INSTRUCCIÓN DADA:
Responde según el texto de lectura:
(a) ¿A qué hora se levantan?
(b) ¿Quién les recuerda pedir permiso a la Montaña?
(c) ¿Cuántas veces se repite «Con tu permiso, Montaña» al final?

A las once de la noche nos incorporamos. Debemos llevar a cuestas casi 15 libras de equipo y materiales y la frustración reina entre quienes no pegamos el ojo durante las cuatro horas que, se suponía, debíamos dedicar a dormir. ¡Qué más da, ya estamos aquí! Abrimos la puerta del vetusto refugio y la Montaña murmura su silencio glacial. Intimida. Fascina.

El ligero desayuno alimenta más el espíritu que el cuerpo. “¡Vamos, gente, que hay que salir, y no se olviden de pedir permiso a la Montaña”. Es el Camilo quien nos lo recuerda. Es que sin tu permiso no lo lograremos nunca, susurro para mis adentros.

Crampones, botas, piolet, arnés, guantes, casco, linterna. ¿Cada cuánto nos ponemos al límite y profanamos los extramuros de nuestra capacidad? Cuando nos decimos algún día lo haré, ¿somos conscientes de que ese «algún día» puede significar realmente «nunca»? Últimamente pienso mucho en eso.

El cronómetro a cero. Un nuevo suspiro y repito tres veces: «Con tu permiso, Montaña».

MUESTRA DE DATOS:
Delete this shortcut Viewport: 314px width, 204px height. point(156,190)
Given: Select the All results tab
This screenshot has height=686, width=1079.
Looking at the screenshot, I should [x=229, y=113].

RESPUESTA:
(a) A las once de la noche.
(b) Camilo.
(c) Tres veces.